The cost-benefit analysis would have to be capable of facilitating the identification of the most resource and cost-efficient ways to meet heating and cooling requirements.
Where the assessments identify potential for applying high-efficiency cogeneration and/or efficient district heating and cooling whose benefits exceed the costs, Member States would have to take appropriate measures for efficient district heating and cooling infrastructure to be developed and/or to accommodate the development of high-efficiency cogeneration and the use of heating and cooling from waste heat and renewable energy sources.

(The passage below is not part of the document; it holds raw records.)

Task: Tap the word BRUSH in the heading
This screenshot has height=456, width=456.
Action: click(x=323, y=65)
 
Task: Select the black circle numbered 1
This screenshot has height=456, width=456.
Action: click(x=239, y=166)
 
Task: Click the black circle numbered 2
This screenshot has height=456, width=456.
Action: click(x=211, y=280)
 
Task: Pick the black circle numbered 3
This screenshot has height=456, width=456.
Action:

Member States could exempt from these requirements:
a) those peak load and back-up electricity generating installations which are planned to operate under 1,500 operating hours per year as a rolling average over five years, based on a verification procedure established by the Member States ensuring that this exemption criterion is met,
b) nuclear power installations, or
c) installations that need to be located close to a geological storage site approved under Directive 2009/31/EC on the geological storage of carbon dioxide.
The European Commission would monitor the directive's impact on industry sectors, and particularly those exposed to a significant risk of carbon leakage, so as to ensure that the directive's provisions promote, rather than impede, the development of these sectors.
The draft directive includes a written statement by the Commission referring to Phase 3 (2013-2020) of the EU Emissions Trading System (ETS - which is to deliver two-thirds of the 20% emissions reduction target), that "in the light of the need to maintain the incentives in the EU's Emissions Trading System the Commission undertakes:
- to urgently present the first report pursuant to Article 10(5) of Directive 2003/87/EC on the carbon market accompanied by a review of the auction time profile of phase 3,
- to examine in this report options, including among others permanent withholding of the necessary amount of allowances, for action with a view to adopting as soon as possible further appropriate structural measures to strengthen the ETS during phase 3, and make it more effective".
The provisionally agreed text will be put to an Energy Committee vote, probably in July, and then a plenary one in September (provisional timetable).